━━━━━ EXTRACTED INFORMATION ━━━━━

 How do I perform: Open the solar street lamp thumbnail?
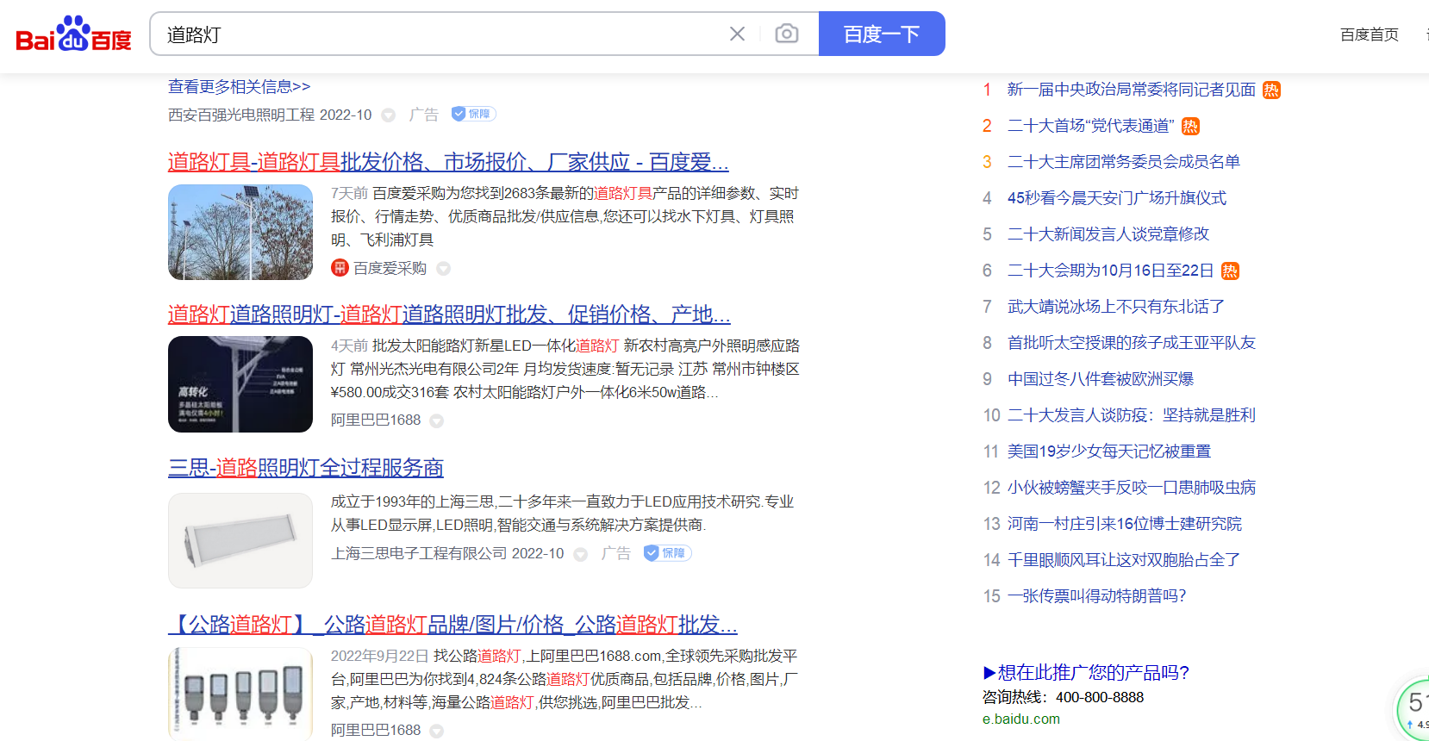coord(240,232)
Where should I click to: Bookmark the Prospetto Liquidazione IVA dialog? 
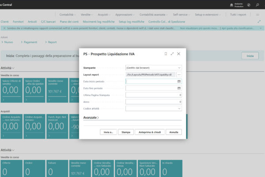click(x=166, y=54)
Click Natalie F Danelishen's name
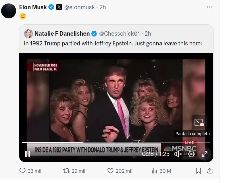The width and height of the screenshot is (225, 183). (62, 34)
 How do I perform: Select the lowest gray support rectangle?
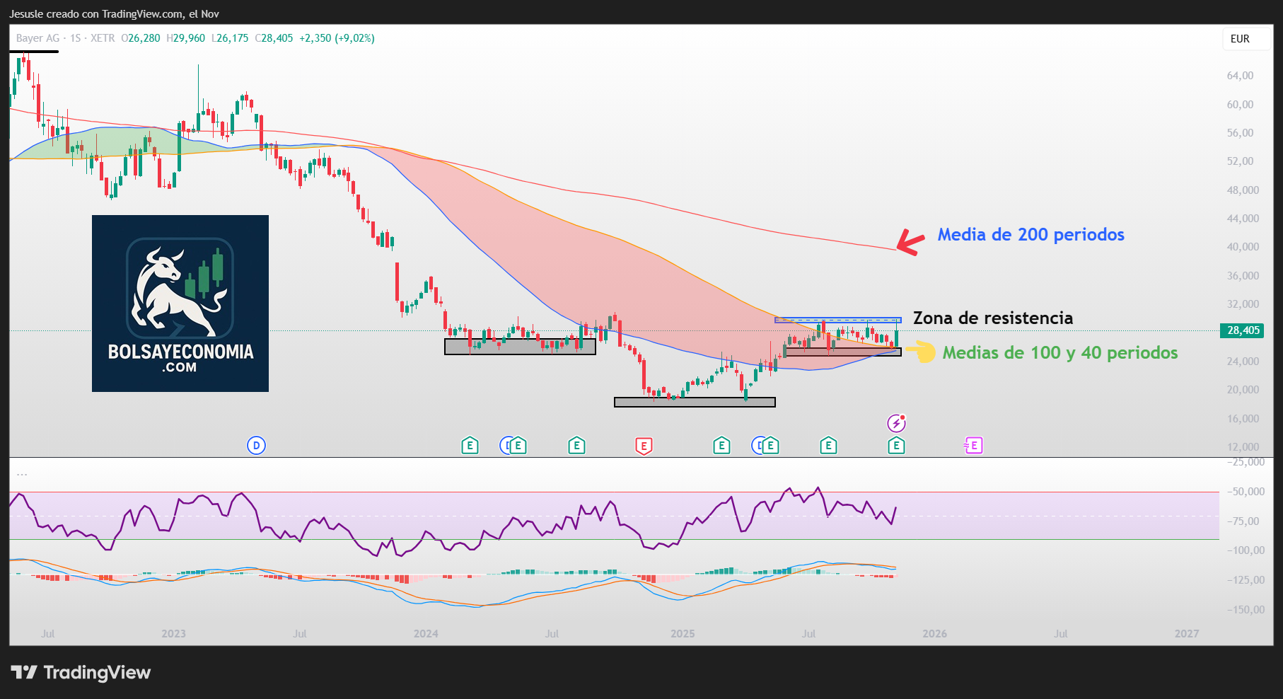[695, 403]
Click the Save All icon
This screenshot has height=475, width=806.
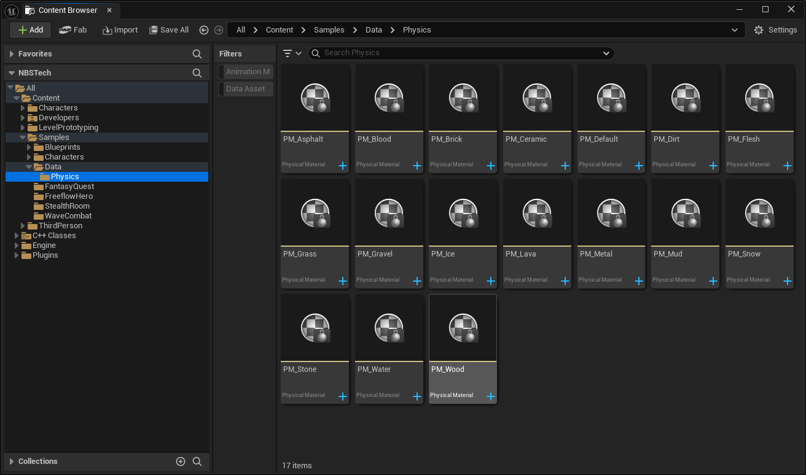pos(154,30)
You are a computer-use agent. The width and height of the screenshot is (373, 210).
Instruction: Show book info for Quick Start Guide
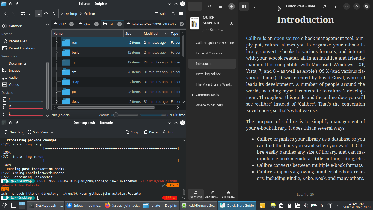[231, 23]
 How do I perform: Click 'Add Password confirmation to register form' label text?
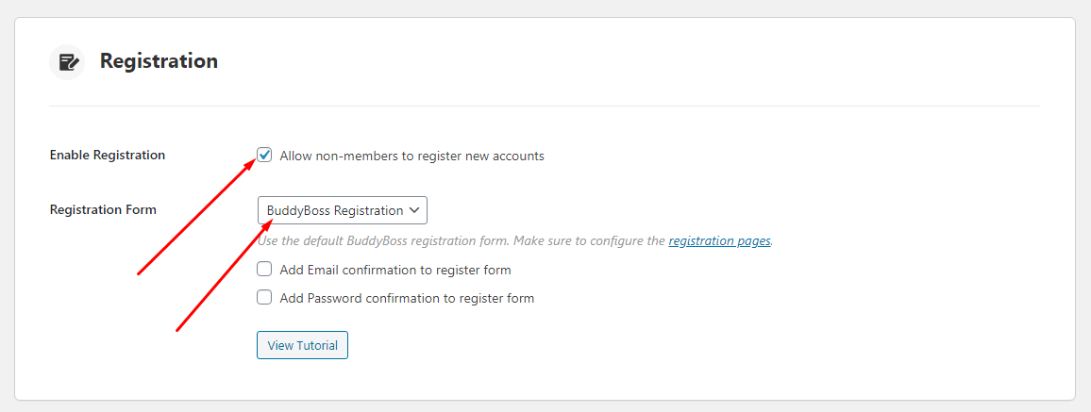pyautogui.click(x=407, y=299)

━━━━━

WHAT THIS TASK INVOLVES
Nothing but the lines from the one holding "Click the Save All icon" through the last line of the entries should be written out, exactly and inclusively, minus the pictures.

FINISHED EXERCISE
Click the Save All icon
This screenshot has height=475, width=806.
pos(154,30)
You are a computer-use agent. The width and height of the screenshot is (373, 210).
Instruction: Show book info for Quick Start Guide
[231, 23]
 How do I perform: Click 'Add Password confirmation to register form' label text?
pyautogui.click(x=407, y=299)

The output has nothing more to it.